2000 USAMO Problems/Problem 6

Problem

Let $a_1, b_1, a_2, b_2, \dots , a_n, b_n$ be nonnegative real numbers. Prove that

$\sum_{i, j = 1}^{n} \min\{a_ia_j, b_ib_j\} \le \sum_{i, j = 1}^{n} \min\{a_ib_j, a_jb_i\}.$

Solution

Credit for this solution goes to Ravi Boppana.
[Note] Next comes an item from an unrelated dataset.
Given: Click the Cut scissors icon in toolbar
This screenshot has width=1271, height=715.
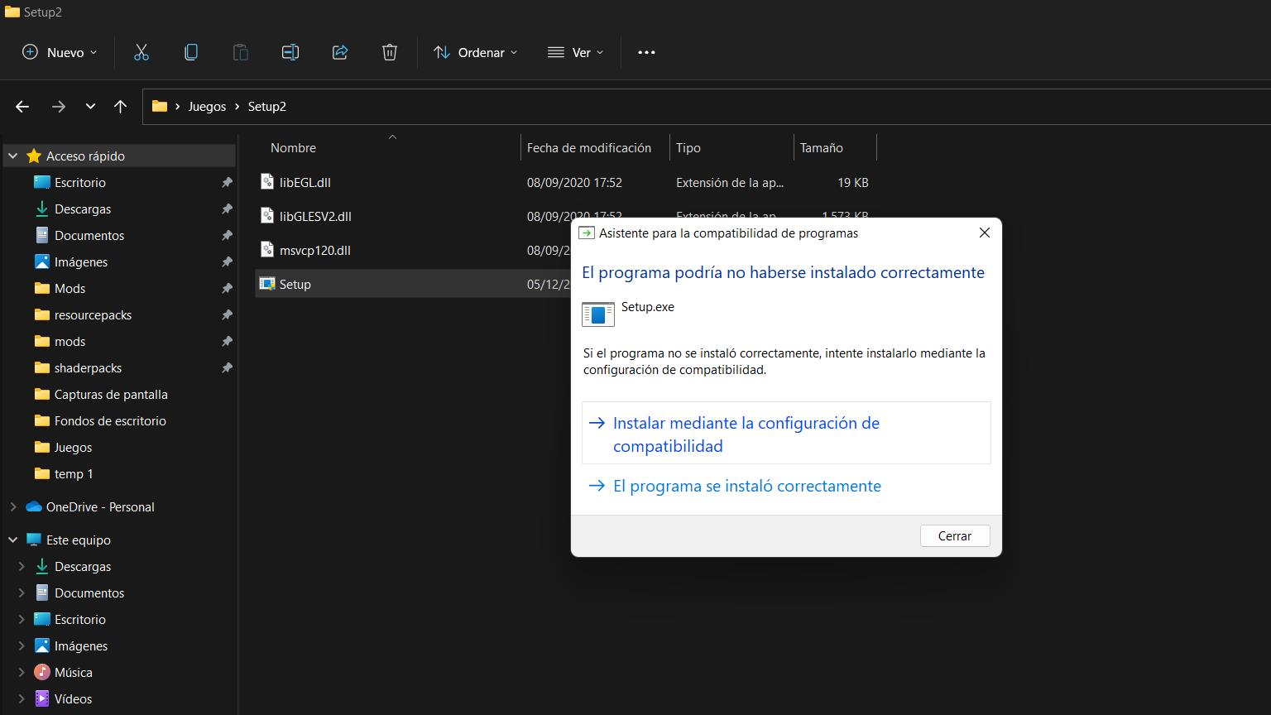Looking at the screenshot, I should 141,52.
Lemma 1: If $r_1, r_2, \ldots , r_n$ are non-negative reals and $x_1, x_2, \ldots x_n$ are reals, then

$\sum_{i, j}\min(r_{i}, r_{j}) x_{i}x_{j}\ge 0.$

Proof: Without loss of generality assume that the sequence $\{r_i\}$ is increasing. For convenience, define $r_0=0$ . The LHS of our inequality becomes

$\sum_{i}r_{i}x_{i}^{2}+2\sum_{i < j}r_{i}x_{i}x_{j}\, .$

This expression is equivalent to the sum

$\sum_{i}(r_{i}-r_{i-1})\biggl(\sum_{j=i}^{n}x_{j}\biggr)^{2}\, .$

Each term in the summation is non-negative, so the sum itself is non-negative. $\blacksquare$

We now define $r_i=\frac{\max(a_i,b_i)}{\min(a_i,b_i)}-1$ . If $\min(a_i,b_i)=0$ , then let $r_i$ be any non-negative number. Define $x_i=\text{sgn}(a_i-b_i)\min(a_i,b_i)$ .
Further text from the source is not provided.